%%
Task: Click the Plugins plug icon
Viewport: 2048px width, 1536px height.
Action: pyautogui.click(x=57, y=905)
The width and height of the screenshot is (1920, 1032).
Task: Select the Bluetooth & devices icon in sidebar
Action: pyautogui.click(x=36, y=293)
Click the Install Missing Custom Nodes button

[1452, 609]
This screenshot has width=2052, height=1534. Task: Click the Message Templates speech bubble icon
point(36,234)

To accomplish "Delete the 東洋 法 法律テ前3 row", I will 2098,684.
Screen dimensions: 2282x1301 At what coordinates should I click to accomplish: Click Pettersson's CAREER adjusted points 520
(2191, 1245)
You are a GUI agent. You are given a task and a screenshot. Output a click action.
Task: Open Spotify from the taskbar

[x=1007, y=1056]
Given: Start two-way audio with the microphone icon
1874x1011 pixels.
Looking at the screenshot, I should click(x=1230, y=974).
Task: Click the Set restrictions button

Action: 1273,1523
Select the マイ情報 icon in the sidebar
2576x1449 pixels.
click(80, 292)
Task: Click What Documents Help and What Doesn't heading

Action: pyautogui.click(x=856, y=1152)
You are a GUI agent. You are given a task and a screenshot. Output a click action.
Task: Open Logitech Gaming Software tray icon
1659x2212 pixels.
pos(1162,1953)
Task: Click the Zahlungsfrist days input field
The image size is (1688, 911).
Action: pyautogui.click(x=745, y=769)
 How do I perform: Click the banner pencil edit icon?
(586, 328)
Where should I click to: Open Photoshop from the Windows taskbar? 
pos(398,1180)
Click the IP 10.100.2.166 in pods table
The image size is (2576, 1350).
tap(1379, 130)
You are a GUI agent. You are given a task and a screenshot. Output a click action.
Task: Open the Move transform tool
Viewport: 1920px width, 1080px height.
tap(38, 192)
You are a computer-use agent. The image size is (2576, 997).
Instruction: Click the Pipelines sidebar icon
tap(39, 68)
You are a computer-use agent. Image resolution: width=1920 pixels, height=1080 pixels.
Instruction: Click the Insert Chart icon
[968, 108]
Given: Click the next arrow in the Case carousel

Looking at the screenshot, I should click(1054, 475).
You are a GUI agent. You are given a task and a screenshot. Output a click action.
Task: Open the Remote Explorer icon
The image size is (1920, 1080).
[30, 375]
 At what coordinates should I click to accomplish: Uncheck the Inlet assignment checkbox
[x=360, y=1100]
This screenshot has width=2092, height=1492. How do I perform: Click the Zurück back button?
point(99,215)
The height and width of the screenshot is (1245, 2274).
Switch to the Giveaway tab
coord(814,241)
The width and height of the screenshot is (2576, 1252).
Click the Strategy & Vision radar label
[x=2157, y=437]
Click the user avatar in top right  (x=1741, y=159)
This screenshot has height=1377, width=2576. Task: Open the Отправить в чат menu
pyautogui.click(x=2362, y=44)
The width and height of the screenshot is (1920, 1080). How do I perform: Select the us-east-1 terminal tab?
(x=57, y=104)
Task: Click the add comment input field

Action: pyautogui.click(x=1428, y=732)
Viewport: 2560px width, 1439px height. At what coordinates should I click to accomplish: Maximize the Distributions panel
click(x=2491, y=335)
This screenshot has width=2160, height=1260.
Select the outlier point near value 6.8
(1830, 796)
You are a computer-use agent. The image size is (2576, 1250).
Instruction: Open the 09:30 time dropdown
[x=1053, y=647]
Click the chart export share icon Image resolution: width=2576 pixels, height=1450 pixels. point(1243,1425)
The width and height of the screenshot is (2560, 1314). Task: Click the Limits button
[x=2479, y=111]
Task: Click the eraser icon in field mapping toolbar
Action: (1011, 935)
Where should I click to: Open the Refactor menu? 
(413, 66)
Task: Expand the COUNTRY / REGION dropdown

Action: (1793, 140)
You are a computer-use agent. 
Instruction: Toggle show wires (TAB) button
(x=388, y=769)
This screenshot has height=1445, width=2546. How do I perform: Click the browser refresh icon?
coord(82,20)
%%
__Your task__: Please restate the preceding entries word for word.

__Task response__:
Task: Click the Plugins plug icon
Viewport: 2048px width, 1536px height.
Action: pyautogui.click(x=57, y=905)
The width and height of the screenshot is (1920, 1032).
Task: Select the Bluetooth & devices icon in sidebar
Action: pyautogui.click(x=36, y=293)
Click the Install Missing Custom Nodes button

[1452, 609]
This screenshot has width=2052, height=1534. Task: Click the Message Templates speech bubble icon
point(36,234)

To accomplish "Delete the 東洋 法 法律テ前3 row", I will 2098,684.
Screen dimensions: 2282x1301 At what coordinates should I click to accomplish: Click Pettersson's CAREER adjusted points 520
(2191, 1245)
You are a GUI agent. You are given a task and a screenshot. Output a click action.
Task: Open Spotify from the taskbar

[x=1007, y=1056]
Given: Start two-way audio with the microphone icon
1874x1011 pixels.
Looking at the screenshot, I should click(x=1230, y=974).
Task: Click the Set restrictions button

Action: 1273,1523
Select the マイ情報 icon in the sidebar
2576x1449 pixels.
click(80, 292)
Task: Click What Documents Help and What Doesn't heading

Action: pyautogui.click(x=856, y=1152)
You are a GUI agent. You are given a task and a screenshot. Output a click action.
Task: Open Logitech Gaming Software tray icon
1659x2212 pixels.
pos(1162,1953)
Task: Click the Zahlungsfrist days input field
The image size is (1688, 911).
Action: pyautogui.click(x=745, y=769)
 How do I perform: Click the banner pencil edit icon?
(586, 328)
Where should I click to: Open Photoshop from the Windows taskbar? 
pos(398,1180)
Click the IP 10.100.2.166 in pods table
The image size is (2576, 1350).
tap(1379, 130)
You are a GUI agent. You are given a task and a screenshot. Output a click action.
Task: Open the Move transform tool
Viewport: 1920px width, 1080px height.
tap(38, 192)
You are a computer-use agent. The image size is (2576, 997).
Instruction: Click the Pipelines sidebar icon
tap(39, 68)
You are a computer-use agent. Image resolution: width=1920 pixels, height=1080 pixels.
Instruction: Click the Insert Chart icon
[968, 108]
Given: Click the next arrow in the Case carousel

Looking at the screenshot, I should click(1054, 475).
You are a GUI agent. You are given a task and a screenshot. Output a click action.
Task: Open the Remote Explorer icon
The image size is (1920, 1080).
[30, 375]
 At what coordinates should I click to accomplish: Uncheck the Inlet assignment checkbox
[x=360, y=1100]
This screenshot has width=2092, height=1492. How do I perform: Click the Zurück back button?
point(99,215)
The height and width of the screenshot is (1245, 2274).
Switch to the Giveaway tab
coord(814,241)
The width and height of the screenshot is (2576, 1252).
Click the Strategy & Vision radar label
[x=2157, y=437]
Click the user avatar in top right  (x=1741, y=159)
This screenshot has height=1377, width=2576. Task: Open the Отправить в чат menu
pyautogui.click(x=2362, y=44)
The width and height of the screenshot is (1920, 1080). How do I perform: Select the us-east-1 terminal tab?
(x=57, y=104)
Task: Click the add comment input field

Action: pyautogui.click(x=1428, y=732)
Viewport: 2560px width, 1439px height. At what coordinates should I click to accomplish: Maximize the Distributions panel
click(x=2491, y=335)
This screenshot has width=2160, height=1260.
Select the outlier point near value 6.8
(1830, 796)
You are a computer-use agent. The image size is (2576, 1250).
Instruction: Open the 09:30 time dropdown
[x=1053, y=647]
Click the chart export share icon Image resolution: width=2576 pixels, height=1450 pixels. point(1243,1425)
The width and height of the screenshot is (2560, 1314). Task: Click the Limits button
[x=2479, y=111]
Task: Click the eraser icon in field mapping toolbar
Action: (1011, 935)
Where should I click to: Open the Refactor menu? 
(413, 66)
Task: Expand the COUNTRY / REGION dropdown

Action: (1793, 140)
You are a computer-use agent. 
Instruction: Toggle show wires (TAB) button
(x=388, y=769)
This screenshot has height=1445, width=2546. How do I perform: Click the browser refresh icon?
coord(82,20)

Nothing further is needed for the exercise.